→ **TASK REQUIREMENTS**: Please return the lines from the one with "Task: Click the Praxisleistung bar chart icon" through the end of the listing below, word for word, with every picture left out.

+ + + + + + +

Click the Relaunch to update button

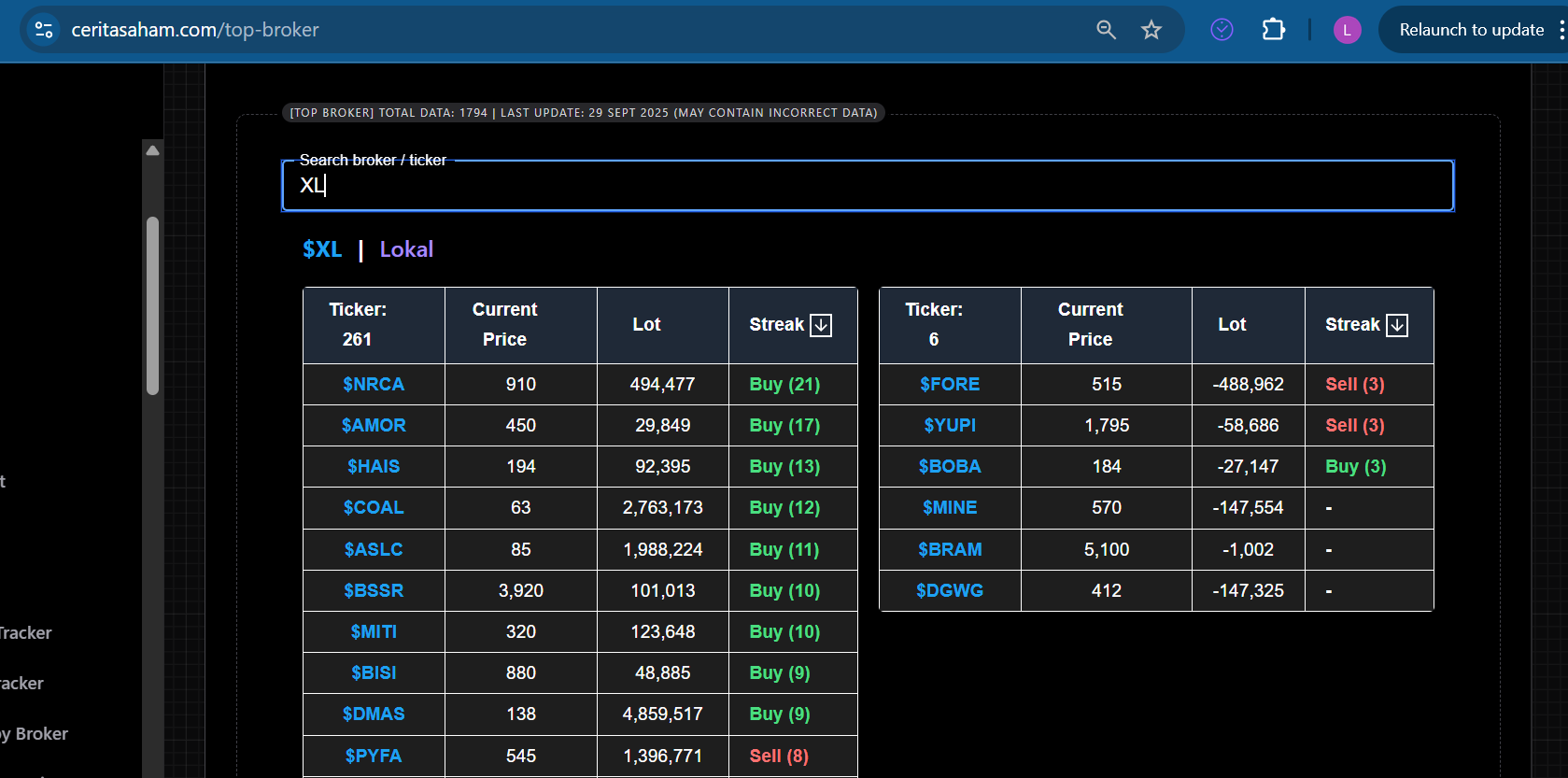pos(1471,30)
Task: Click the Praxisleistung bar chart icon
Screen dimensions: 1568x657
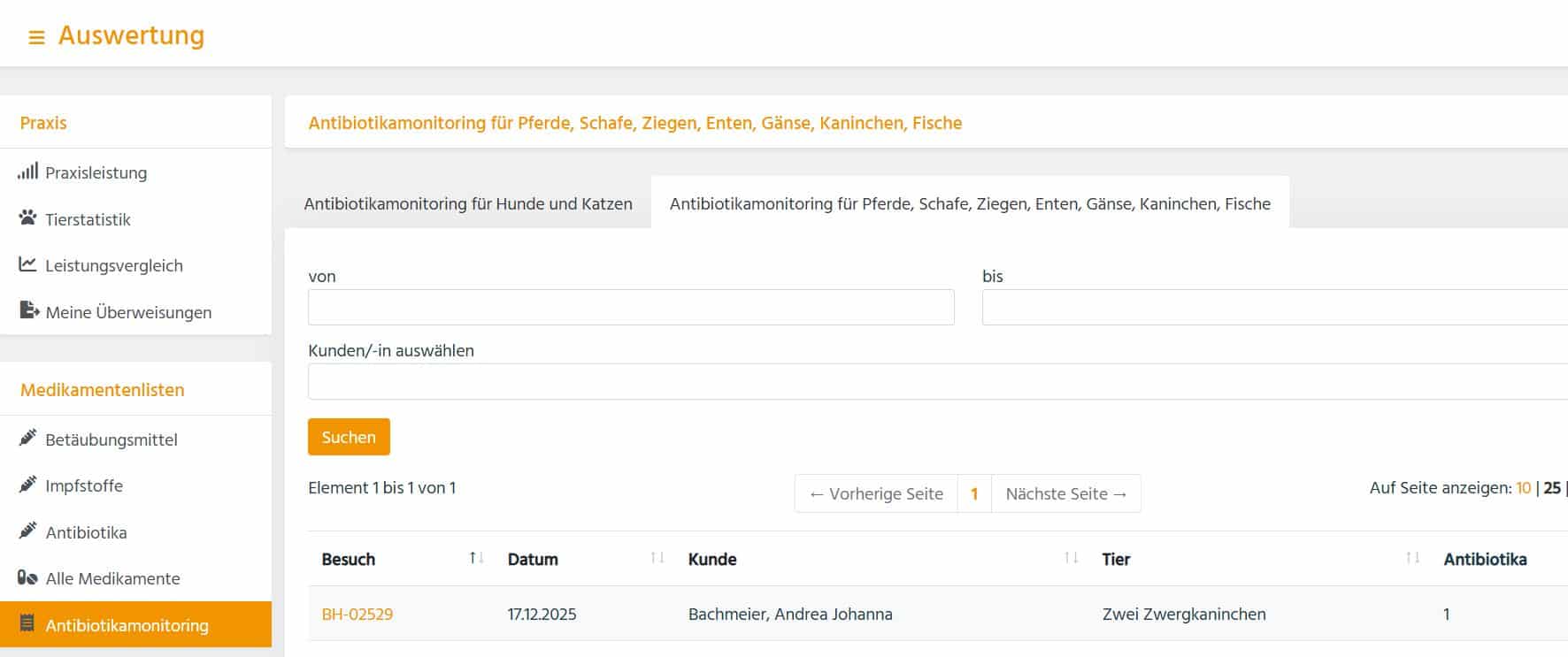Action: pos(27,172)
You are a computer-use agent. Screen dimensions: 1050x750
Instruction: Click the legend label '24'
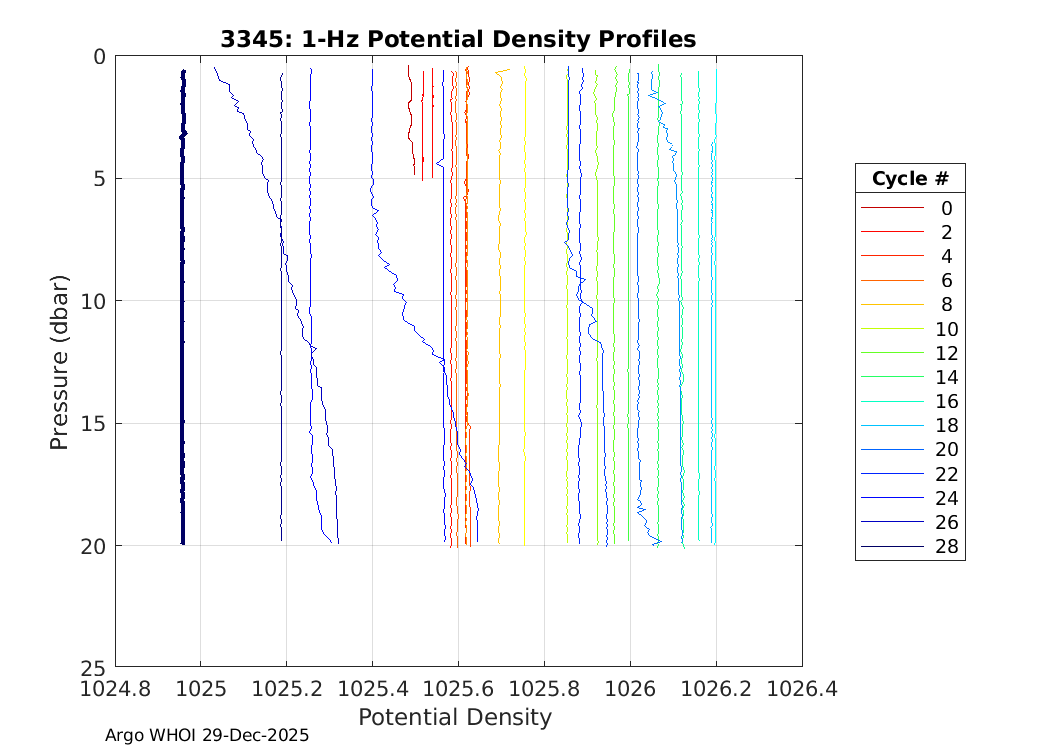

+ + + + + + +

→ **YOUR SOLUTION**:
Task: Click the Praxisleistung bar chart icon
Screen dimensions: 1568x657
Action: pos(27,172)
You are a computer-use agent. Screen dimensions: 1050x750
Instruction: Click the legend label '24'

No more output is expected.